DATA RECORDS Block Start

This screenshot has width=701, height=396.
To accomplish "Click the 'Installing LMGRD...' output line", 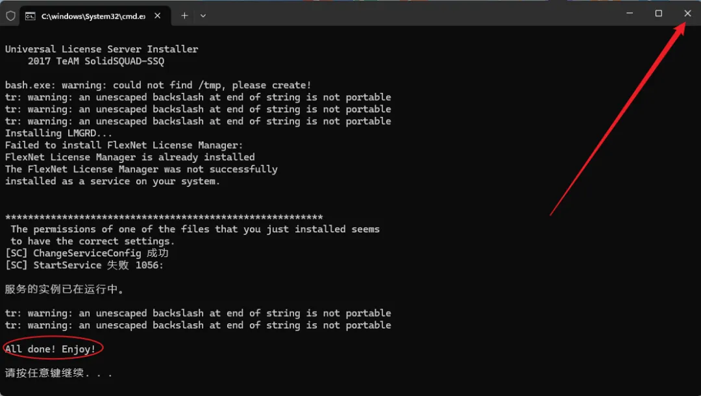I will (58, 133).
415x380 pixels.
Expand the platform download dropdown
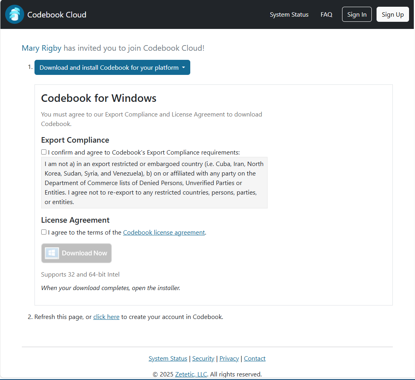tap(112, 67)
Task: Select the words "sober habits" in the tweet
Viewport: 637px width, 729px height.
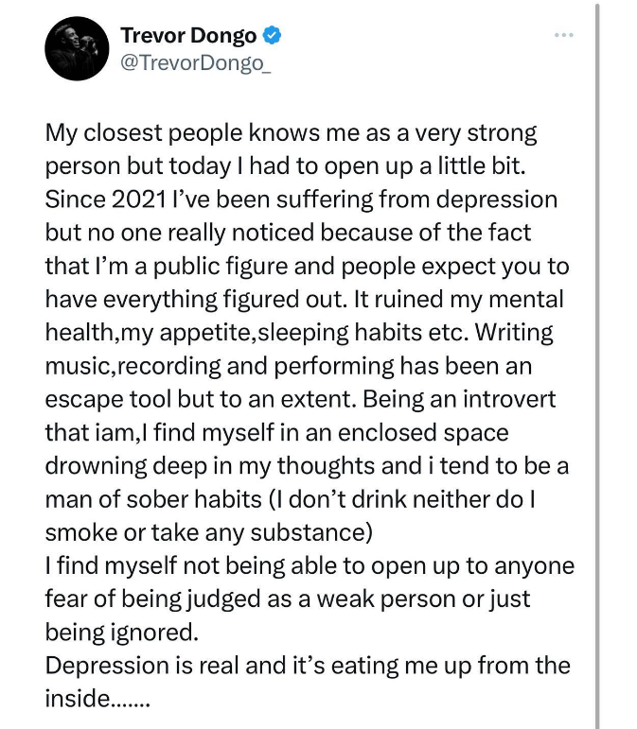Action: [x=194, y=499]
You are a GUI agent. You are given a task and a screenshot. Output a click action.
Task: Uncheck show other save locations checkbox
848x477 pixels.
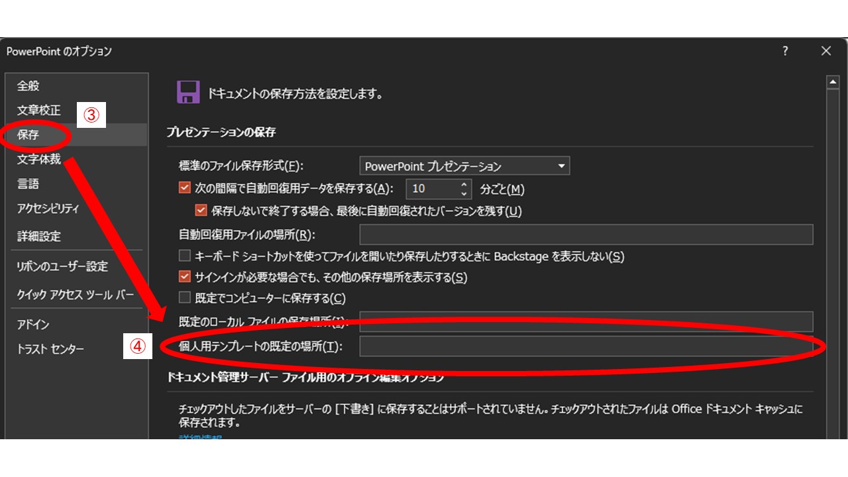pos(185,277)
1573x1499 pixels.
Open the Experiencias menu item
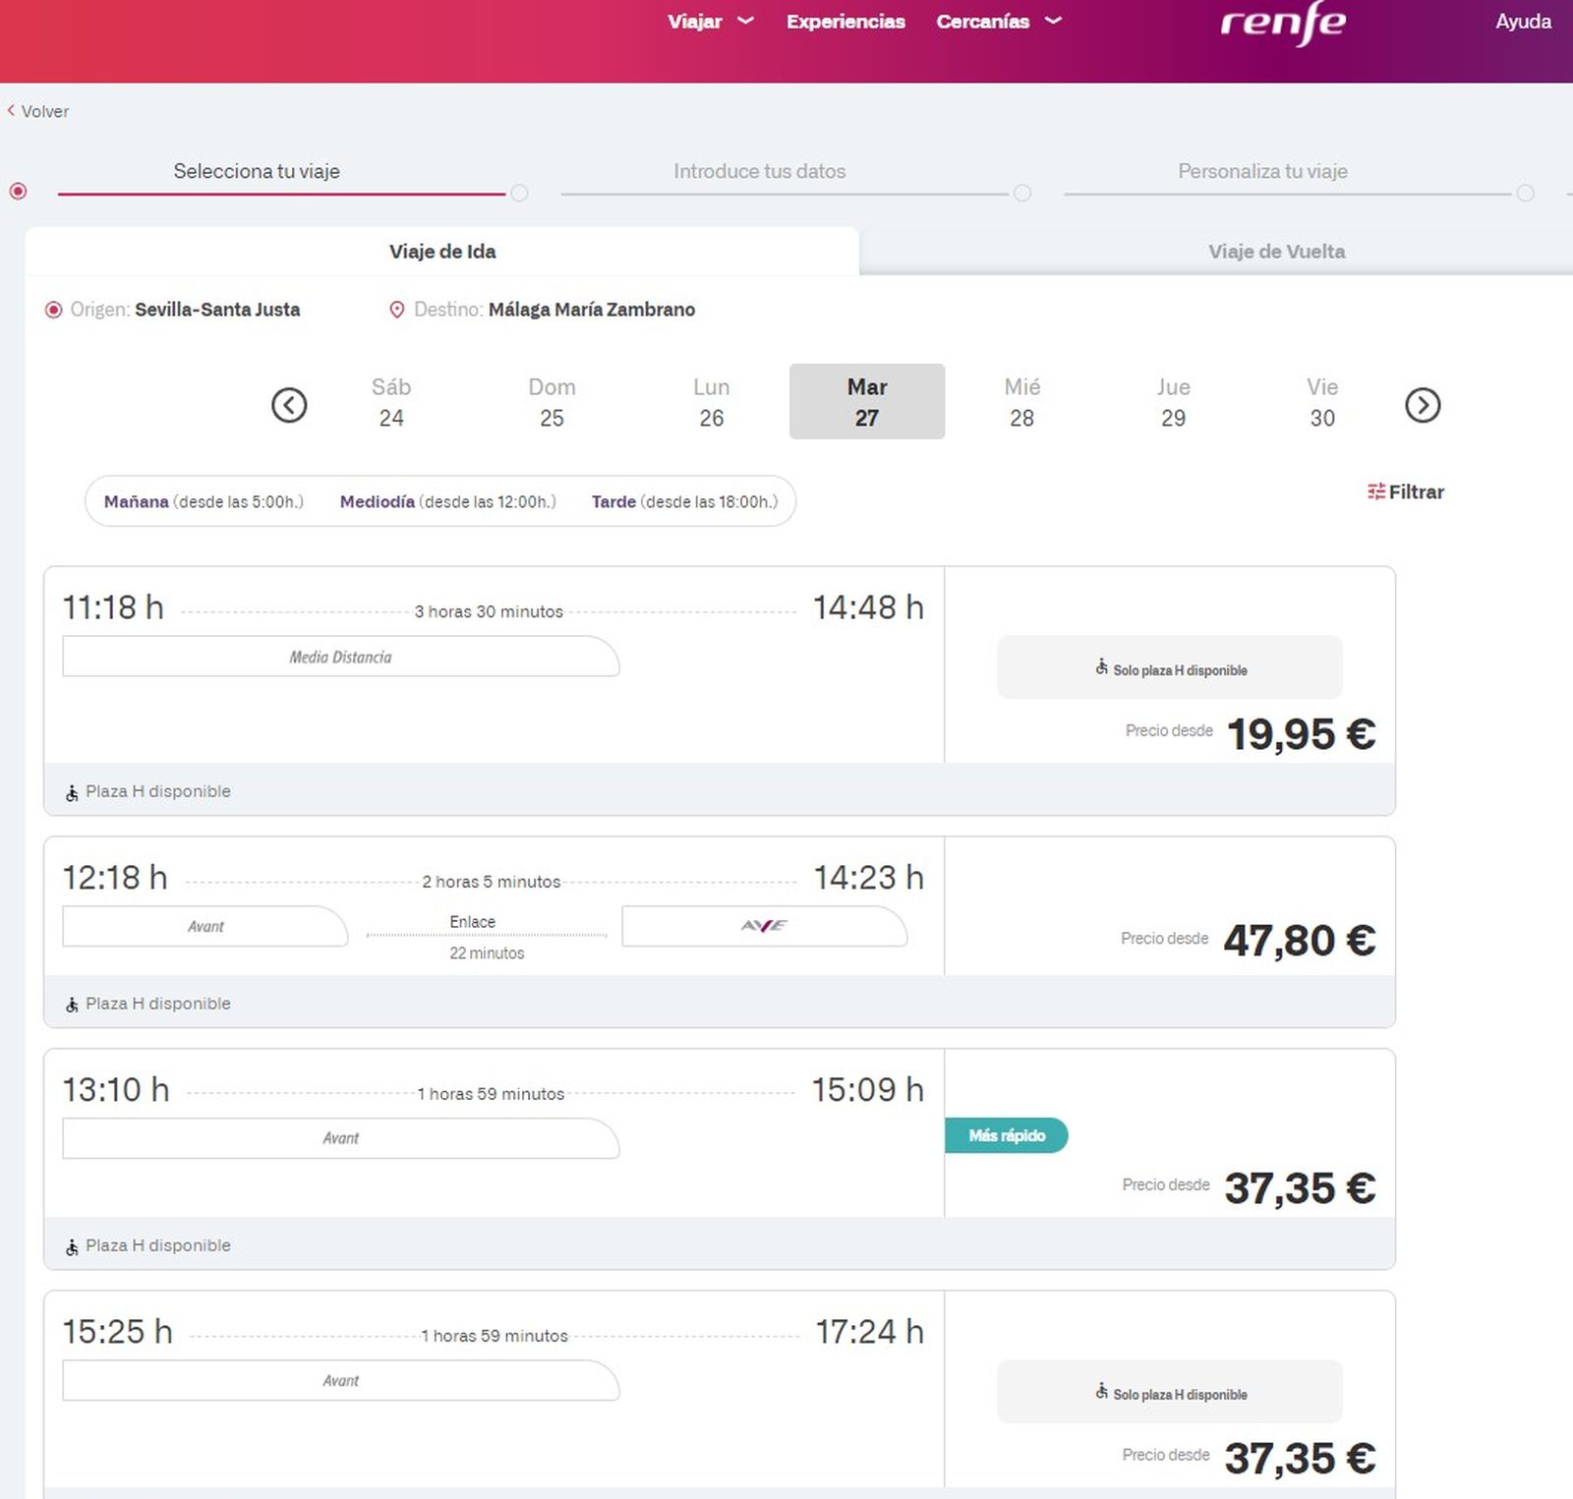pyautogui.click(x=845, y=22)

DATA RECORDS Block End

With the pictures left out, output the lines from the one containing "You are a GUI" through the last line of the records above, exactly as they are.

You are a GUI agent. You are given a task and a screenshot. Output a click action.
Task: Uncheck show other save locations checkbox
848x477 pixels.
pos(185,277)
1573x1499 pixels.
Open the Experiencias menu item
pyautogui.click(x=845, y=22)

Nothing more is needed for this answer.